Interestingly enough, this above 'observance' was preceded by a second method work - 'Spring2009!' . A much more 'impressionistic' item, it gets to the fundamental 'planet changing' idea with a few stark images. It documents, to my mind, the first surge when the planet is literally warming up ...
The daffodils in centre and the core of the tree on left have been highlighted in gold paint to add 'luminosity' ...

The second method overall, as you can see, is a bit more quixotic. The starting point usually involves some kind of meditation on an 'idea', that is then translated & refined into a number of rough sketches. I modify where I want to go, and emphasis what I want the focus to be. The final image is then loosely colour coded. I generally have quite a firm image in my head before I start, and then I begin to paint.

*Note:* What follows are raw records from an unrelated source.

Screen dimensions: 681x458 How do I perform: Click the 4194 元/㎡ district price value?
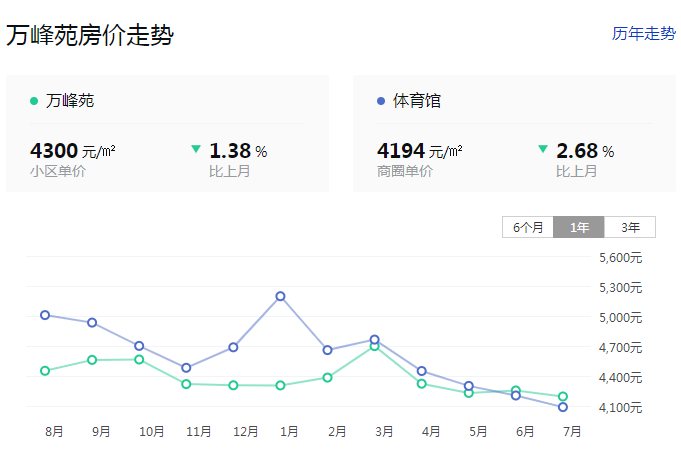pos(419,151)
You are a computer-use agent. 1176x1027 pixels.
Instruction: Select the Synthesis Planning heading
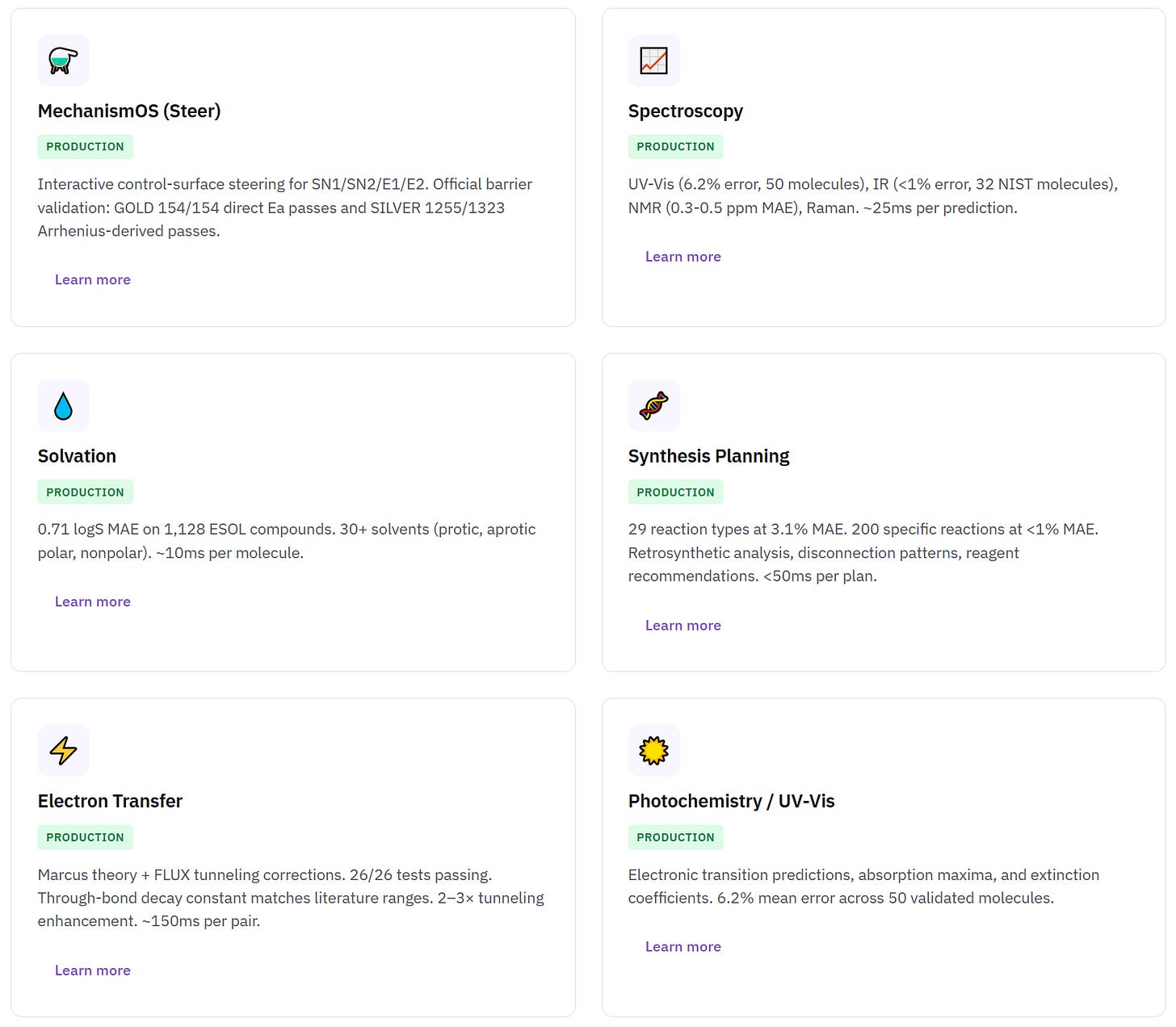point(708,456)
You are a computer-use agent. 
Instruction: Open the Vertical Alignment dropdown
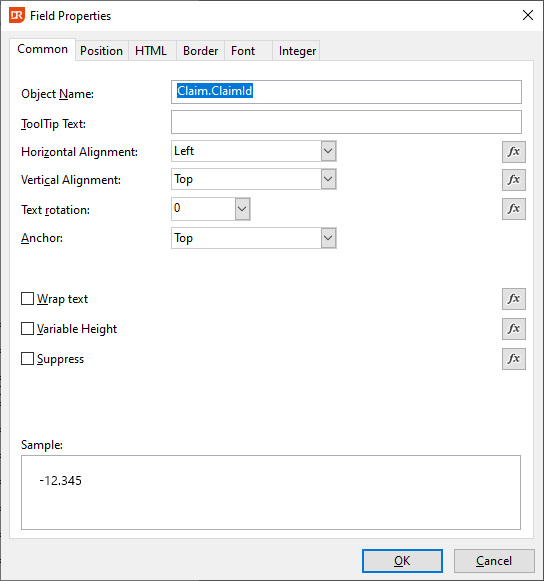pyautogui.click(x=328, y=179)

There is no question though that sometimes I will deviate from that final image that I hold in my head. Something - a brush stroke, a colour combo, an outline, an adjunct thought - will entice me to follow that to greater fruition. Another example follows:

This image is complete fantasy, but quite plausible as 'a place' to come home to, no? The yellow spirals in the cypress trees in the foreground (hard to see in this repro) were an 'add on' on route and an example of what I mean about 'things happen' ... I liked the playful 'mood' they add to the overall effect. Large, the final canvas measures 3 feet high, and 7 feet across ...

I haven't given this work a 'title' yet.